Onder dezen naam vermelden wij:
Victor Peter Heideloff, een verdienstelijk Duitsch beeldhouwer, schilder en bouwkundige. Hij werd geboren in 1757 te Stuttgart, waar hij tegelijk met Schiller, Dannecker en Hetsch de Karlsschool bezocht en onder Guibal en Scotti groote vorderingen maakte in de tooneelschilderkunst. Hertog Karel van Würtemberg zond hem naar Italië, waar hij van 1782 tot 1787 vertoefde, en vervolgens naar Parijs, waar hij een zevental jaren doorbragt. Na zijn terugkeer in zijn vaderland zag hij zich benoemd tot hoogleeraar aan de Karlsschool en tot Hof- en schouwburgschilder te Stuttgart. Hier vond hij gelegenheid om met zijne gaven te woekeren. In den schouwburg streed hij tegen den oud-Franschen smaak, en zijne historisch-allegorische schilderijen, „De vier jaargetijden” in het Koninklijk paleis aldaar, en een altaarstuk in de kerk te Rottweill, geven getuigenis van zijne scheppende verbeelding. Hij overleed in 1816.

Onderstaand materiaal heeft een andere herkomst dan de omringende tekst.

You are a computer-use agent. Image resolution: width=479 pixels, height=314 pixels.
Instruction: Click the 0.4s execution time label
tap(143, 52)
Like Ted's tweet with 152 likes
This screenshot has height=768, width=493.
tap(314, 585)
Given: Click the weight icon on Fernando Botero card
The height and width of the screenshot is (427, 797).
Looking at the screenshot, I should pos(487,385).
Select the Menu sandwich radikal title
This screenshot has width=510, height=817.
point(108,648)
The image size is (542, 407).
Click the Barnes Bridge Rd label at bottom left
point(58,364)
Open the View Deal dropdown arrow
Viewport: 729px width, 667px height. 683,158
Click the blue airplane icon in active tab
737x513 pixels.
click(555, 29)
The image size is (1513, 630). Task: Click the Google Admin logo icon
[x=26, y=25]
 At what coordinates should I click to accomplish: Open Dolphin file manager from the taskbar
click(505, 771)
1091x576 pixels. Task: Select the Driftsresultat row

Karel Alexander von Heideloff, een uitstekend architect en een zoon van den voorgaande. Hij werd geboren te Stuttgart den 2den Februarij 1788, studeerde aldaar aan de Académie van schoone kunsten onder de leiding van zijn vader, van Scheffhauer en Dannecker en legde zich vooral toe op de middeneeuwsche bouwkunst. In 1818 werd hij onderwijzer en stads-architect te Nürnberg en bragt zijne geliefkoosde studie in toepassing bij het ontwerpen van een praalgraaf voor den laatsten vorstbisschop van Bamberg. In 1822 aanvaardde hij de betrekking van professor aan de polytechnische school te Nürnberg en bleef als zoodanig werkzaam tot in 1854. Nadat hij vele reizen ten behoeve der kunst volbragt had, ontwierp hij eene reeks van gebouwen, welke meestal te Nürnberg of in dien omtrek zijn verrezen. Elders bouwde hij het bekoorlijke buitenverblijf Reinhardsbrunn, de ridderzaal in het kasteel te Coburg, de kasteelen Landsberg en Altenstein, eene grafkapel in Meiningen, het. kleine slot Rosenburg bij Bonn, de kapél van het kasteel Rheinstein bij Bingen enz.
Ook restaureerde hij den dom te Bamberg, de St-Sebaldus- en de St.-Laurenskerk te Nürnberg, en de ridderkapèl te Haszfurt. Alhier overleed hij den 28sten September 1865. Voorts heeft hij een aantal schetsen en teekeningen geleverd, en van zijne geschriften vermelden wij: „Die Lehre van den Säulenordnungen (1827)”, — „Der kleine Vignola (1832; 3de druk 1852)”, — „Die architectonischen Glieder, deren Construction, Zusamenstellung und Verzierung (1832)”, — „Der Bauund Möbelschreiner (1832—1837, 4 stukken)”, — „Der Tüncher (1835)”, — „Der kleine Grieche (1836)”, — „Der kleine Byzantiner (1837)”, — „Architectonische Entwürfe (1850—1851, 2 stukken)”, — „Der kleine Altdeutsche (Gothe) (1839—1851, 3 stukken)”, — en „Anleitung zur Schattenconstraction (4de druk 1849)”. Zijn meestberoemd werk is: „Ornamentik des Mittealters (1838—1852, 24 stukken, mit supplementen).” Ook heeft men onderscheidene opstellen van zijne hand in tijdschriften.